### Problem details
Please rewrite the data from the line with "Given: Click the" through the end, replacing "dropdown arrow" with "chevron" and changing nothing else.
# Start of Data lines
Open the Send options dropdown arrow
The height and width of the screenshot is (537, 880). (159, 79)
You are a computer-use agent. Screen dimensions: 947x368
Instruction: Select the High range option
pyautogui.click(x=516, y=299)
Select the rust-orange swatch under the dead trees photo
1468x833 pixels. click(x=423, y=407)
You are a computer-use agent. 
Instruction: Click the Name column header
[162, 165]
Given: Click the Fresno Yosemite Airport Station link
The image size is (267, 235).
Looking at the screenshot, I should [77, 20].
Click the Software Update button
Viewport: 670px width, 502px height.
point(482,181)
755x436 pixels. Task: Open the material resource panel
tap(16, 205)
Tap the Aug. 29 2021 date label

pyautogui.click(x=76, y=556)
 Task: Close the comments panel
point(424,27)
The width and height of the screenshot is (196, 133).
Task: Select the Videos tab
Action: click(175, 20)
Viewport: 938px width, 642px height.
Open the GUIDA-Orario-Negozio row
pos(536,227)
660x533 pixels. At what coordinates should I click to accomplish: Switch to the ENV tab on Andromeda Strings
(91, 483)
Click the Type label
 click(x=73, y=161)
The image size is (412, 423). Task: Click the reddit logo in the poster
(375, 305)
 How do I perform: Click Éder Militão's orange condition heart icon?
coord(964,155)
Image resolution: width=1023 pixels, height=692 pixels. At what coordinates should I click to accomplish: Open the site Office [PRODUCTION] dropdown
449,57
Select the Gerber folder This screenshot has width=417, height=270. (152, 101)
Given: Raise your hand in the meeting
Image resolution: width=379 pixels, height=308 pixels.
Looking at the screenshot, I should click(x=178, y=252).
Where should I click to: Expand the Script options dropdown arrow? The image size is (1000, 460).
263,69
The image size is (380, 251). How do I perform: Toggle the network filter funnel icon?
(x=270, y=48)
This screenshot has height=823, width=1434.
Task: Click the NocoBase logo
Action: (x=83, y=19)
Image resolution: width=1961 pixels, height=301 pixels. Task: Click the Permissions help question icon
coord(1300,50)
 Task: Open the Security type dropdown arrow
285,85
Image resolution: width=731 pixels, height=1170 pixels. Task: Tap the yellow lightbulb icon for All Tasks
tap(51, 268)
# End of Data lines
### Answer below
Given: Click the Fresno Yosemite Airport Station link
The image size is (267, 235).
Looking at the screenshot, I should [77, 20].
Click the Software Update button
Viewport: 670px width, 502px height.
point(482,181)
755x436 pixels. Task: Open the material resource panel
tap(16, 205)
Tap the Aug. 29 2021 date label

pyautogui.click(x=76, y=556)
 Task: Close the comments panel
point(424,27)
The width and height of the screenshot is (196, 133).
Task: Select the Videos tab
Action: click(175, 20)
Viewport: 938px width, 642px height.
Open the GUIDA-Orario-Negozio row
pos(536,227)
660x533 pixels. At what coordinates should I click to accomplish: Switch to the ENV tab on Andromeda Strings
(91, 483)
Click the Type label
 click(x=73, y=161)
The image size is (412, 423). Task: Click the reddit logo in the poster
(375, 305)
 How do I perform: Click Éder Militão's orange condition heart icon?
coord(964,155)
Image resolution: width=1023 pixels, height=692 pixels. At what coordinates should I click to accomplish: Open the site Office [PRODUCTION] dropdown
449,57
Select the Gerber folder This screenshot has width=417, height=270. (152, 101)
Given: Raise your hand in the meeting
Image resolution: width=379 pixels, height=308 pixels.
Looking at the screenshot, I should click(x=178, y=252).
Where should I click to: Expand the Script options chevron? The image size is (1000, 460).
263,69
The image size is (380, 251). How do I perform: Toggle the network filter funnel icon?
(x=270, y=48)
This screenshot has height=823, width=1434.
Task: Click the NocoBase logo
Action: (x=83, y=19)
Image resolution: width=1961 pixels, height=301 pixels. Task: Click the Permissions help question icon
coord(1300,50)
 Task: Open the Security type chevron
285,85
Image resolution: width=731 pixels, height=1170 pixels. Task: Tap the yellow lightbulb icon for All Tasks
tap(51, 268)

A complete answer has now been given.